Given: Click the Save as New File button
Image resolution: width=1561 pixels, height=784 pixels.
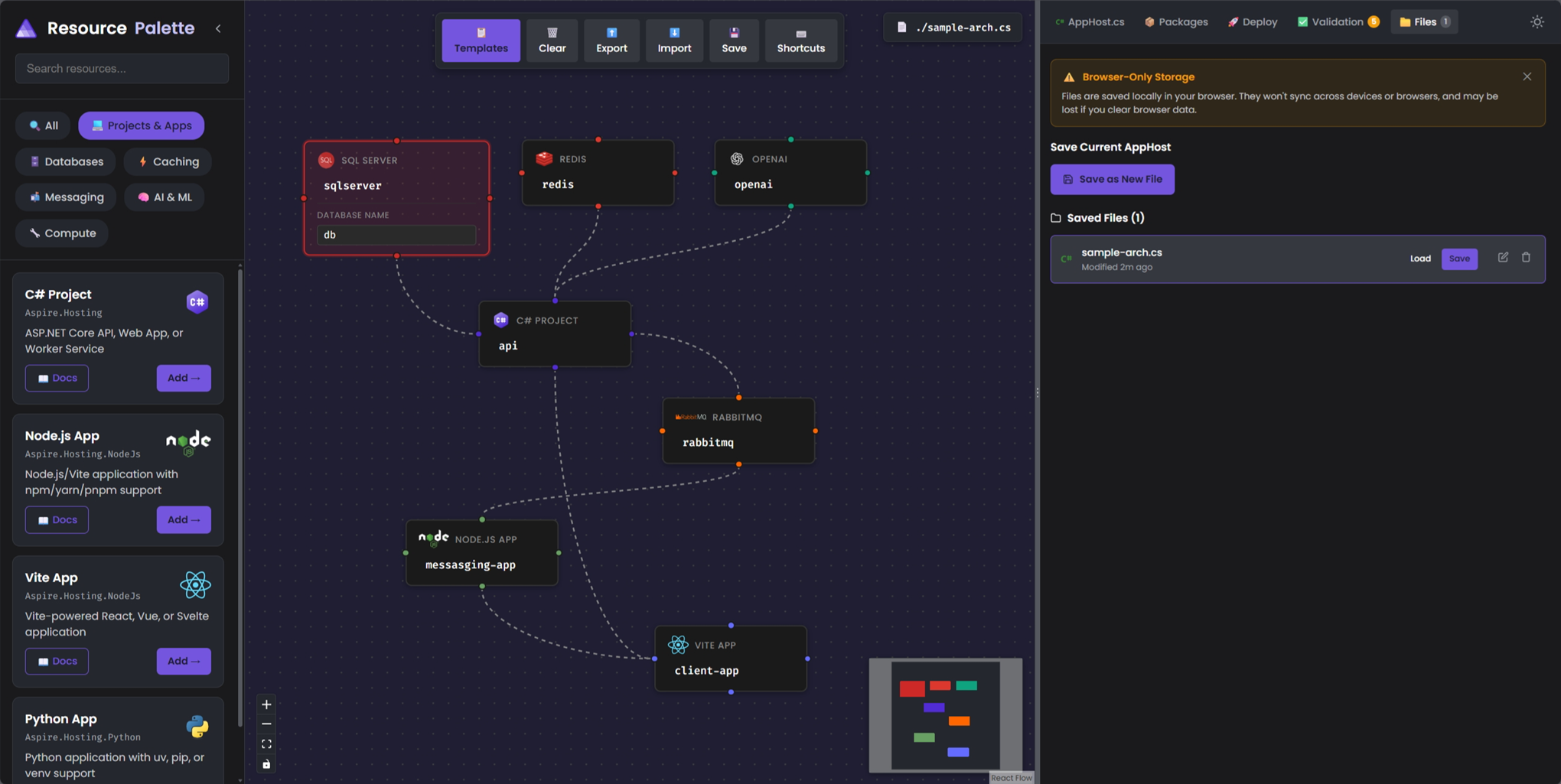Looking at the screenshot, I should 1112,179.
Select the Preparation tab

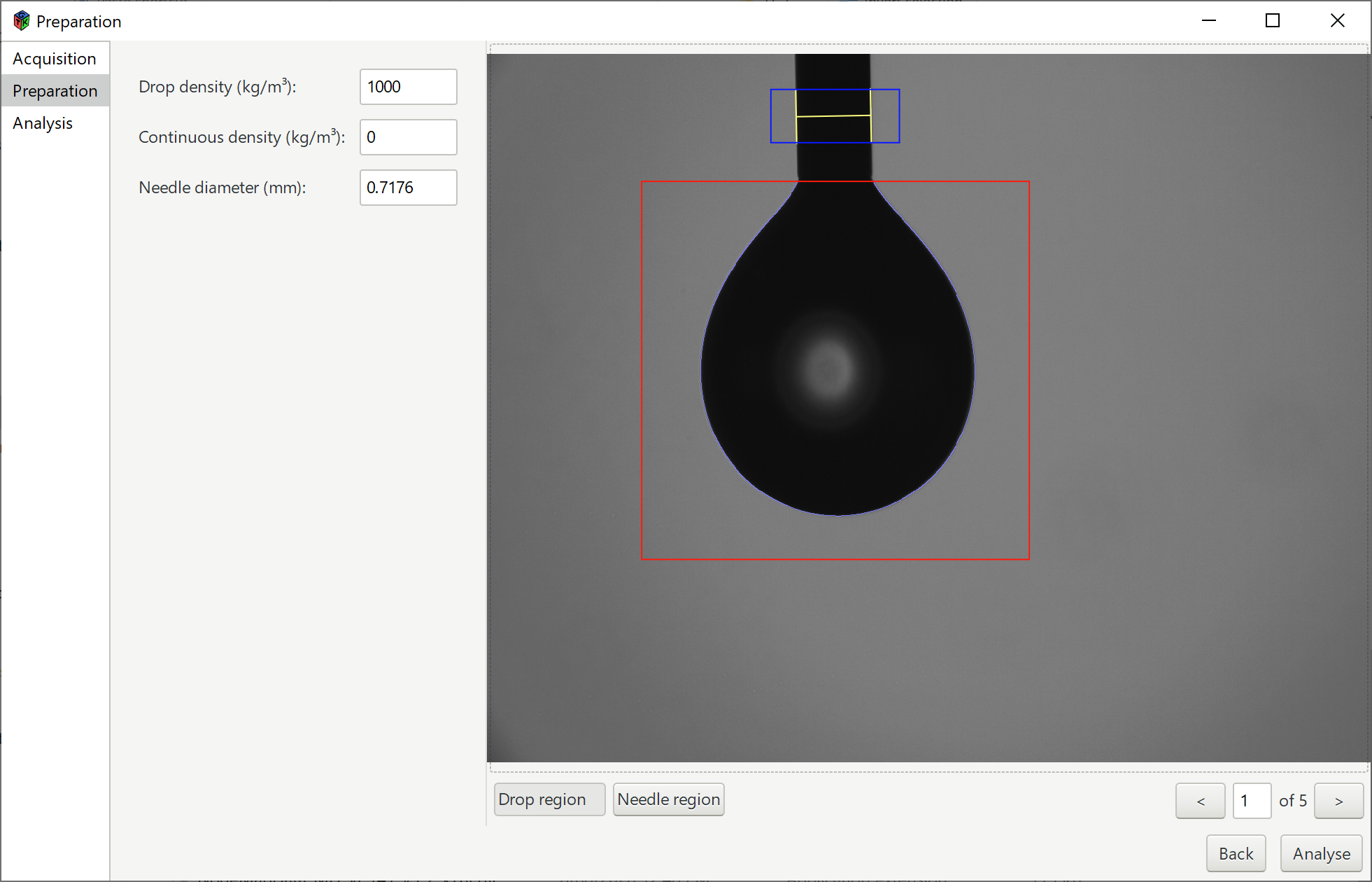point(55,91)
_ _ _ _
What you will do: Pictures aside, please output the whole listing exactly as it appears above.

Response to the task:
Given: Click the Save as New File button
Image resolution: width=1561 pixels, height=784 pixels.
Looking at the screenshot, I should 1112,179.
Select the Preparation tab

point(55,91)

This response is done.